▸ **What is expected**:
Duplicate the entries below word for word, starting at the line containing "This screenshot has height=1861, width=1988." and ending at the line containing "Action: [x=641, y=150]", with both of those lines included.

.....

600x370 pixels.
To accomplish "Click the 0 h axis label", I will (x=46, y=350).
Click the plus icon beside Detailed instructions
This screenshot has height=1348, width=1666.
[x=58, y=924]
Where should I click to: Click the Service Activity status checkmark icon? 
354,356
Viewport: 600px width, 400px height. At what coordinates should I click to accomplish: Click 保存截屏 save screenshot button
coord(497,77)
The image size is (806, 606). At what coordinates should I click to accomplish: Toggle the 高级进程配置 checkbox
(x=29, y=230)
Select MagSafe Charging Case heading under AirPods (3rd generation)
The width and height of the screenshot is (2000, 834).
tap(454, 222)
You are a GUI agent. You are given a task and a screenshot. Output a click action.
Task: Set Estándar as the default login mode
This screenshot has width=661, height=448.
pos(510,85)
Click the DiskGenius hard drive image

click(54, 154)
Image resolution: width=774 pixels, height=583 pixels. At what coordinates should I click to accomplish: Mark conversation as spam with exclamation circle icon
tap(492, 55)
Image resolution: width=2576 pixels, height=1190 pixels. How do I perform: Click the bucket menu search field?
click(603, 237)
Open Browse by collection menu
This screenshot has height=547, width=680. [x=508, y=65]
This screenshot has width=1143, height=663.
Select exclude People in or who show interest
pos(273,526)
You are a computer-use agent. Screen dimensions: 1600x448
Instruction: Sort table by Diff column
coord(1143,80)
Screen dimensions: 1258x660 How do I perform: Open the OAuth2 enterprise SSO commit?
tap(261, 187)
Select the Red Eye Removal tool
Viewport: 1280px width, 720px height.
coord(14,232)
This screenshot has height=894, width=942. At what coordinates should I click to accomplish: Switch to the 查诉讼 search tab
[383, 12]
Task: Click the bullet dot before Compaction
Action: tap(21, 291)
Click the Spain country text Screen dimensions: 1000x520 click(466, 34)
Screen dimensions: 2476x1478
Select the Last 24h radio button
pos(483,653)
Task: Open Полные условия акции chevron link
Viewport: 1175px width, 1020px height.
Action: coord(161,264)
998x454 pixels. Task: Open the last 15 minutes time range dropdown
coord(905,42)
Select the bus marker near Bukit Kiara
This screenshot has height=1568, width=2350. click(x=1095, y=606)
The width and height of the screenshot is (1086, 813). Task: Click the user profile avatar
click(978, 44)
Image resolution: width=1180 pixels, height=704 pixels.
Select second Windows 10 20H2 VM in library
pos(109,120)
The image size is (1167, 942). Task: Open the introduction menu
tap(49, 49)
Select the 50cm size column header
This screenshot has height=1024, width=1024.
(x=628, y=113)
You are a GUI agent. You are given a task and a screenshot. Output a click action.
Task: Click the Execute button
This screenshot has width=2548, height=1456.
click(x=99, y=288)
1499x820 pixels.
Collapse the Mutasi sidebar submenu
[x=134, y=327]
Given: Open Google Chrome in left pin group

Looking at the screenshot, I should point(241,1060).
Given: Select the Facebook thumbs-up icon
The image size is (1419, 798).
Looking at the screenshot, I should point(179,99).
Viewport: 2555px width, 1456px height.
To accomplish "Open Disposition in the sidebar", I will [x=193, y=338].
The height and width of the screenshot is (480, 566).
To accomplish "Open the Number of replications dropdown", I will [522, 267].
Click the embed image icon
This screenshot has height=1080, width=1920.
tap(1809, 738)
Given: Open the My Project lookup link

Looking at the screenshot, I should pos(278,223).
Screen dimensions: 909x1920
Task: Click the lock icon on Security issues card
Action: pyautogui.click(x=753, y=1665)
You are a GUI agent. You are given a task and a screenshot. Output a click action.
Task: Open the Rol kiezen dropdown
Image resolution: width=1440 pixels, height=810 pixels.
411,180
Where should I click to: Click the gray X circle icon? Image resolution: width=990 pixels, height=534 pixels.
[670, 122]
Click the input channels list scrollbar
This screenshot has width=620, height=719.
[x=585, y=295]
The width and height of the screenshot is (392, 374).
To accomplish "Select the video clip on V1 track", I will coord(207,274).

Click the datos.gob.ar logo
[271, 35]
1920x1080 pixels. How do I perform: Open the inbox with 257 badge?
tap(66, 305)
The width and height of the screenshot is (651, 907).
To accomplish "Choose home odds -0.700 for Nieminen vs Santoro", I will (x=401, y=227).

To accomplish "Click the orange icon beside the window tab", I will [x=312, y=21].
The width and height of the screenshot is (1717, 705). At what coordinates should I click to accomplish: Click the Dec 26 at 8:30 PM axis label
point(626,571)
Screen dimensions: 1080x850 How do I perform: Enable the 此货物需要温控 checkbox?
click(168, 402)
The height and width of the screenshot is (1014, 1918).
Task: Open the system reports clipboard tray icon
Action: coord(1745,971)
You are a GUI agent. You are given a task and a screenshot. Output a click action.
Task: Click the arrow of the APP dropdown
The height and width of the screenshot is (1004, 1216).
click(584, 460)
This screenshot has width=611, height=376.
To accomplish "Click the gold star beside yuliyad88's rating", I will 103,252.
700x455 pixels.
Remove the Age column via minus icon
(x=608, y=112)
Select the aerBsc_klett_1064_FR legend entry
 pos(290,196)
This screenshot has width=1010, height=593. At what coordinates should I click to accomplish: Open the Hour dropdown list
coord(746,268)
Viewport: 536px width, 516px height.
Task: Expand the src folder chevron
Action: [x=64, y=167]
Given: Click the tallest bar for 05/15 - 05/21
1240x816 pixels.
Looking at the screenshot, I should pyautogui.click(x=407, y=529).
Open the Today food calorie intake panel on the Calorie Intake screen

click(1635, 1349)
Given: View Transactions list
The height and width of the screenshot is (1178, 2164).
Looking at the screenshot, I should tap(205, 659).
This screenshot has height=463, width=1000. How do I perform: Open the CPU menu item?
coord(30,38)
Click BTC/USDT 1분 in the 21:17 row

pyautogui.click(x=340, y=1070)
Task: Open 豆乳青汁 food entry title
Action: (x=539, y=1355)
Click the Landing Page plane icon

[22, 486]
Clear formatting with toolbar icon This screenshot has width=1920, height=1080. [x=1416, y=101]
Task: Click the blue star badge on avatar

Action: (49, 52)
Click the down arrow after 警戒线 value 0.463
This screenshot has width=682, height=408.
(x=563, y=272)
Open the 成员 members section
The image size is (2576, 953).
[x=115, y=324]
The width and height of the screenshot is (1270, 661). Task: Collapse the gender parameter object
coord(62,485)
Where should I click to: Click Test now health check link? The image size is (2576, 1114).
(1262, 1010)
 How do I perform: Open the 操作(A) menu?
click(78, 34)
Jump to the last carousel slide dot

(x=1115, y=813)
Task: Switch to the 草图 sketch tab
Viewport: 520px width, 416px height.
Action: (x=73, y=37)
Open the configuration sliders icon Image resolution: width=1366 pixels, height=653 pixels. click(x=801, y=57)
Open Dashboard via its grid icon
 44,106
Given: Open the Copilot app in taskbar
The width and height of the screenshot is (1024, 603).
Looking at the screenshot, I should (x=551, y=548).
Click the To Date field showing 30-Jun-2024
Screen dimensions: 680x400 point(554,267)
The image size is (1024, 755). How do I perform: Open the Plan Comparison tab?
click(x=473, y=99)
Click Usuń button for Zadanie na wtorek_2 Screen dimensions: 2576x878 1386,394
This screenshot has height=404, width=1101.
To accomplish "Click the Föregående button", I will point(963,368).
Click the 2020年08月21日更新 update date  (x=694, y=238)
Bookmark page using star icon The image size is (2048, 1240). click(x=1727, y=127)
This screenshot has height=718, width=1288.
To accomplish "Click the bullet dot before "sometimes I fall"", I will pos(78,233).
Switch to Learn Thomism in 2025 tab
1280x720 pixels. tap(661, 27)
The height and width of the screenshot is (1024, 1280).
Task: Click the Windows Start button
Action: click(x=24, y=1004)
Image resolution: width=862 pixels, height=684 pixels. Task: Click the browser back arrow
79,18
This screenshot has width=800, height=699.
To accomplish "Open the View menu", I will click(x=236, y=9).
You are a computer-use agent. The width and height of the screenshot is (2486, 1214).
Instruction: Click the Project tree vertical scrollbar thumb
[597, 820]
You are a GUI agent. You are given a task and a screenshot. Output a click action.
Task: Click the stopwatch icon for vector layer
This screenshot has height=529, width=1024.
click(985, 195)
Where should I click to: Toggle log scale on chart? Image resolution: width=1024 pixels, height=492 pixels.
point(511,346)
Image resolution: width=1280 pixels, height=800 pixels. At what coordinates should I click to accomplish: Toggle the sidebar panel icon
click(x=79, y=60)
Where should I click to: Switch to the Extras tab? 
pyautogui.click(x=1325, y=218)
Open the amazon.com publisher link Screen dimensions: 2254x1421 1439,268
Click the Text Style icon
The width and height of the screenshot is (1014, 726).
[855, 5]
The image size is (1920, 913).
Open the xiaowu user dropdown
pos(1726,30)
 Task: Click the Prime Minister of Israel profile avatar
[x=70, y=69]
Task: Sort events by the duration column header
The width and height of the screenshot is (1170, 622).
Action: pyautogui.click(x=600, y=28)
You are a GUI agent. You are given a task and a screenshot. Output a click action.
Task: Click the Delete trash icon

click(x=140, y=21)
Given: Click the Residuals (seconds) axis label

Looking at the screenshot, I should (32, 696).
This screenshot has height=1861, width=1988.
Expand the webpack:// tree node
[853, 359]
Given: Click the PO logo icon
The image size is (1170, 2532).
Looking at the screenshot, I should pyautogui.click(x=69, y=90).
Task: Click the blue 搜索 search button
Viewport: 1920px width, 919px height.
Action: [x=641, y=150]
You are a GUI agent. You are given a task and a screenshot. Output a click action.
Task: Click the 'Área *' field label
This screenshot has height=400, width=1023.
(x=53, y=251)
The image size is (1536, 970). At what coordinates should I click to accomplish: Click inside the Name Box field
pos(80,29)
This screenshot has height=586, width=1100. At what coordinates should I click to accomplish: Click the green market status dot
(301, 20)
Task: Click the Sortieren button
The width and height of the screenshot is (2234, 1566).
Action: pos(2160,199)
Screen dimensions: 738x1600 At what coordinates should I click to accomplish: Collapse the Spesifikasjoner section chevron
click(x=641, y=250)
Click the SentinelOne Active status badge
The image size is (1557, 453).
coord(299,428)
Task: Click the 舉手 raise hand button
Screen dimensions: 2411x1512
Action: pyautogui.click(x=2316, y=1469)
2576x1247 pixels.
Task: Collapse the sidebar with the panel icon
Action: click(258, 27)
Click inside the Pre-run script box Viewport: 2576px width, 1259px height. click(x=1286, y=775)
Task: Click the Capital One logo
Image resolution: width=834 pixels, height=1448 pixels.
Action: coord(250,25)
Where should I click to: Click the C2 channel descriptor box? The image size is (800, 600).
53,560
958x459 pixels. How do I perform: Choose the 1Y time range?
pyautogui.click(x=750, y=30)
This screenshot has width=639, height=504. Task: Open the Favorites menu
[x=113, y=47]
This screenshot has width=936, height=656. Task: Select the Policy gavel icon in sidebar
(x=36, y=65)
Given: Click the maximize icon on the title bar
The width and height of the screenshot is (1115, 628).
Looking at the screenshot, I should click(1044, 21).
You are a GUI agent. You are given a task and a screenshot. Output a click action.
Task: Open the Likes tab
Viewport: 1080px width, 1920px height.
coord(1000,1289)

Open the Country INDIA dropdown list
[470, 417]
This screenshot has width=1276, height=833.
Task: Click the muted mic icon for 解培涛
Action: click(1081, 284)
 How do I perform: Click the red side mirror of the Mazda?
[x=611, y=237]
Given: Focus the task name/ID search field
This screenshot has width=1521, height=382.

.....

▸ **Finished answer**:
This screenshot has height=1861, width=1988.
Expand the webpack:// tree node
[853, 359]
Given: Click the PO logo icon
The image size is (1170, 2532).
Looking at the screenshot, I should pyautogui.click(x=69, y=90).
Task: Click the blue 搜索 search button
Viewport: 1920px width, 919px height.
Action: [x=641, y=150]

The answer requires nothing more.